▸ **AUFGABE 1**
Gib aus dem Text über den Neoliberalismus alles von „Das änderte sich“ bis hinunter zu „sichtbar werden lassen.“ Wort für Wort wieder.
▸ **AUFGABE 2**
Schreib den Text über den Neoliberalismus nach seinem letzten Satz weiter.

▸ **LESETEXT**
*****

Zweifellos ist „Neoliberalismus" einer der schillerndsten Begriffe unserer Zeit. In der internationalen Diskussion steht er für die Kritik und das Unbehagen gegenüber einer entwurzelten Ökonomie im globalen Maßstab. Diese negative Deutung ist noch ein relativ junges Phänomen, obwohl der Neoliberalismus auf eine 70-jährige Geschichte zurückblicken kann. Zwar diskutierte man schon in der „alten" Bundesrepublik während der 50erund 60er-Jahre über die marktoptimistischen Positionen der neoliberalen Stichwortgeber von Wirtschaftsminister Ludwig Erhard.

Auch das neoliberale Wirtschaftsprogramm des chilenischen Diktators Augusto Pinochet fand zusammen mit seiner „Verfassung der Freiheit" um die Mitte der 1970er-Jahre internationale Beachtung. Formuliert hatten es die „Chicago- Boys", eine Gruppe radikaler neoliberaler Wirtschaftswissenschaftler um den Nobelpreisträger Milton Friedman an der Universität in Chicago, die das lateinamerikanische Land unter diktatorischen Bedingungen zum ersten realen Großversuch des Neoliberalismus werden ließen. Gleichwohl blieb der Neoliberalismus damals im Kern ein Spezialthema wenig einflussreicher akademischer Zirkel.

Das änderte sich in den 90er-Jahren, als die Folgen jenes internationalen Politikwechsels offen zutage traten, der zu Beginn der 70er-Jahre eingeleitet worden war. Die Liberalisierung der Finanzmärkte und die Flexibilisierung der Wechselkurse der nationalen Währungen, die Intensivierung des Freihandels, der massive Rückbau der Sozialstaaten sowie eine Wirtschaftspolitik, die auf die einseitige Verbesserung der Angebotsbedingungen von Unternehmen zielt, hatten die Konturen einer neuen Wirtschafts- und Sozial( un)ordnung geformt und sichtbar werden lassen.

*****

▸ **ROHE LISTE**
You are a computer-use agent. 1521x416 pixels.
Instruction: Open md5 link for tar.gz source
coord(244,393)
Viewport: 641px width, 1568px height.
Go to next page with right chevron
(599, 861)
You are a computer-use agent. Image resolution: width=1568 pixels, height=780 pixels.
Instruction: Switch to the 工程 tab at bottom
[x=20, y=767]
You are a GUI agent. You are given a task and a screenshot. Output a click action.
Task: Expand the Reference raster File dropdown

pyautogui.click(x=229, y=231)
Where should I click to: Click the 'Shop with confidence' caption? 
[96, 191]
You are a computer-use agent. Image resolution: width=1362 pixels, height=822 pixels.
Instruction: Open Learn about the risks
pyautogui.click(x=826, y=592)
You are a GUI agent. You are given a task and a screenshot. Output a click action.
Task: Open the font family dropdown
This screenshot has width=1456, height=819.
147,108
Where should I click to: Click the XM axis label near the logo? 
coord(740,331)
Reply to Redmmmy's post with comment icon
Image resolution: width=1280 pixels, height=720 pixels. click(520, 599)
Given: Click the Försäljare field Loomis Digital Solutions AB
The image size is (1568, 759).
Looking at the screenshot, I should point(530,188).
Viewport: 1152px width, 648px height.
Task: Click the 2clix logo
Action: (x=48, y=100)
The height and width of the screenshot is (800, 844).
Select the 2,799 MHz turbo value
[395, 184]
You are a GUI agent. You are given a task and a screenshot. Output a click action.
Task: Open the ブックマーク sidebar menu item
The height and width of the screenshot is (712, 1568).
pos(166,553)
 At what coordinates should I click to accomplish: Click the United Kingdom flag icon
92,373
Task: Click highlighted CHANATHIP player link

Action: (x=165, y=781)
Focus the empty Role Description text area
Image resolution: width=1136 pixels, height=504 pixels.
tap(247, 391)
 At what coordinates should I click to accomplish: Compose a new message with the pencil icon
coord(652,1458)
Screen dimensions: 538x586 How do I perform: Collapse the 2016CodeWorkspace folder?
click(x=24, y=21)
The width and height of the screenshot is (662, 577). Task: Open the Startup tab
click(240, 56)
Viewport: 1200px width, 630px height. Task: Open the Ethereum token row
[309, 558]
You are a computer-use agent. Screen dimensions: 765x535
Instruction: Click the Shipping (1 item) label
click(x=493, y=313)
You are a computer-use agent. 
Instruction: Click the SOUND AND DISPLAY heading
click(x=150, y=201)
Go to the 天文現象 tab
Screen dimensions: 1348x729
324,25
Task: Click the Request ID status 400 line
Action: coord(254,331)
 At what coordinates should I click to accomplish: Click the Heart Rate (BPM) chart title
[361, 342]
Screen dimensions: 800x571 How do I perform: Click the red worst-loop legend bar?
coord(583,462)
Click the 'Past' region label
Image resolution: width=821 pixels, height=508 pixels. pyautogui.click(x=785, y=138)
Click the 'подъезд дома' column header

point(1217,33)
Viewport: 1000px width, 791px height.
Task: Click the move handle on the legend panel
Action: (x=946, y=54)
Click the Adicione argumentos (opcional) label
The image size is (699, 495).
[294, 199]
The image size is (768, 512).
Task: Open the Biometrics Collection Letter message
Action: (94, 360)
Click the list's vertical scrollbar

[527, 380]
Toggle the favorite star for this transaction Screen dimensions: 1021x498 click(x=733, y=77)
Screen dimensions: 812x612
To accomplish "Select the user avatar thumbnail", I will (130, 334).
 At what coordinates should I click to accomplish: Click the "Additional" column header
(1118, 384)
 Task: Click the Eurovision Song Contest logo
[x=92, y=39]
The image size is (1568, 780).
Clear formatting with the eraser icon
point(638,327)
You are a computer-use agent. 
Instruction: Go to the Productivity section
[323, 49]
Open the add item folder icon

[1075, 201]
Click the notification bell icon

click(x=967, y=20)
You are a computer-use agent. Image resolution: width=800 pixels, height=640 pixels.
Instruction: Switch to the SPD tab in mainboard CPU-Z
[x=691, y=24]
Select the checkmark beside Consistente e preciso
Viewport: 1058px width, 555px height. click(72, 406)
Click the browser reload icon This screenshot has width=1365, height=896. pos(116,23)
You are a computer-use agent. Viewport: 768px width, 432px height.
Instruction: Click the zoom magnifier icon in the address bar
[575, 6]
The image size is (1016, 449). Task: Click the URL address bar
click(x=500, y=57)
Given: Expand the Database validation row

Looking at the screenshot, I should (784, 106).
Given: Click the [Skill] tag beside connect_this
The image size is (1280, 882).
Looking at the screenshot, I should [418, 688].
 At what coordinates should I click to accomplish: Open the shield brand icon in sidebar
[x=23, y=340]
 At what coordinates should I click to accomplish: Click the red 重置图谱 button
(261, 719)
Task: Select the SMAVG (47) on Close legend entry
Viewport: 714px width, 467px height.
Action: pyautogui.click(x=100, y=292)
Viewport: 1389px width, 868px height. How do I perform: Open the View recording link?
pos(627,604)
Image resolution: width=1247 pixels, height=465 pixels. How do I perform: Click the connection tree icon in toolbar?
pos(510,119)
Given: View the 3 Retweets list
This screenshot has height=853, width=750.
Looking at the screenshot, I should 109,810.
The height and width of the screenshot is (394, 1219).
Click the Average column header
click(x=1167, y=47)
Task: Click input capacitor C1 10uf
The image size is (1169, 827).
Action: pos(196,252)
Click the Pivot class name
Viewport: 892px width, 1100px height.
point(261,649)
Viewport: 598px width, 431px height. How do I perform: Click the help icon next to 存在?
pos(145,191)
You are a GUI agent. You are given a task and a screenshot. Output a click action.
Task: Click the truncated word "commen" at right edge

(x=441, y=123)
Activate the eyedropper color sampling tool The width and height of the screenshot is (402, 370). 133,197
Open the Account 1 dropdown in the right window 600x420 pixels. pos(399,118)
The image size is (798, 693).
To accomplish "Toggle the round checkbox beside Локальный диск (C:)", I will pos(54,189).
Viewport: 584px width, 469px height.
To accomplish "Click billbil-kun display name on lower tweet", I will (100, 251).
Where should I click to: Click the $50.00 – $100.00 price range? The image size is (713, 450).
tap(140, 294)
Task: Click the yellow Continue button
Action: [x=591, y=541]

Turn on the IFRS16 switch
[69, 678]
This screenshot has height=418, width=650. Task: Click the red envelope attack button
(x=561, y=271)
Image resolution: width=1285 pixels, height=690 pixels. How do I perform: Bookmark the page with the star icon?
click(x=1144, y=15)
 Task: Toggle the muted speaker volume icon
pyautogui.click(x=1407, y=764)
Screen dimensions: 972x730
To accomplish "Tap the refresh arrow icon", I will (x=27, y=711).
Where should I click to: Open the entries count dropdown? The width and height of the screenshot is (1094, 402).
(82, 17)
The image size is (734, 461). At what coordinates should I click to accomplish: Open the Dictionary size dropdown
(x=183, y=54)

*****

▸ **ERWARTETE LÖSUNG 1**
Das änderte sich in den 90er-Jahren, als die Folgen jenes internationalen Politikwechsels offen zutage traten, der zu Beginn der 70er-Jahre eingeleitet worden war. Die Liberalisierung der Finanzmärkte und die Flexibilisierung der Wechselkurse der nationalen Währungen, die Intensivierung des Freihandels, der massive Rückbau der Sozialstaaten sowie eine Wirtschaftspolitik, die auf die einseitige Verbesserung der Angebotsbedingungen von Unternehmen zielt, hatten die Konturen einer neuen Wirtschafts- und Sozial( un)ordnung geformt und sichtbar werden lassen.

▸ **ERWARTETE LÖSUNG 2**
Überall auf der Welt waren und sind die Auswirkungen des neuen Paradigmas zu spüren – wenngleich in unterschiedlicher Qualität und Quantität. Mit der neoliberalen Globalisierung vollzog sich insofern nicht nur eine Verallgemeinerung der sozialen und ökonomischen Probleme, sondern auch eine Internationalisierung der Diskussionen über die Ursachen dieser Neuordnung der Welt. Am Ende des 20. Jahrhunderts avancierte der Neoliberalismus zur dominanten Ideologie des Kapitalismus, deren Leitsätze international den Referenzrahmen für die Wirtschafts-, Sozial- und Gesellschaftspolitik vorgeben.

Dabei ist der Machtanspruch des Neoliberalismus total und universell – total im Sinne einer umfassenden Entpolitisierung des Gesellschaftlichen und universell im Hinblick auf seinen globalen Geltungsanspruch. Wider diese Totalität hat sich im zurückliegenden Jahrzehnt eine breite internationale Bewegung gegen das Vordringen neoliberaler Politiken formiert – der Neoliberalismus wurde zum negativen Inbegriff des entfesselten, global agierenden Kapitalismus.

Für die Gegner der Kritiker, etwa den Leiter des Wirtschaftsressorts der Zeit, Uwe Jean Heuser, ist deshalb „der Begriff des Neoliberalen (...) hoffnungslos politisiert und seiner ursprünglichen Bedeutung entfremdet" worden.2 In seiner als „Einführung" ausgegebenen Verteidigung des Neoliberalismus spricht Gerhard Willke gar vom „Elend der Neoliberalismuskritik", um diese als völlig unangemessen erscheinen zu lassen.3 Tatsächlich hat die Popularisierung des Begriffs „Neoliberalismus" diesen zu einem politischen Schlagwort werden lassen, dem heute verschiedenste Bedeutungen zugewiesen werden.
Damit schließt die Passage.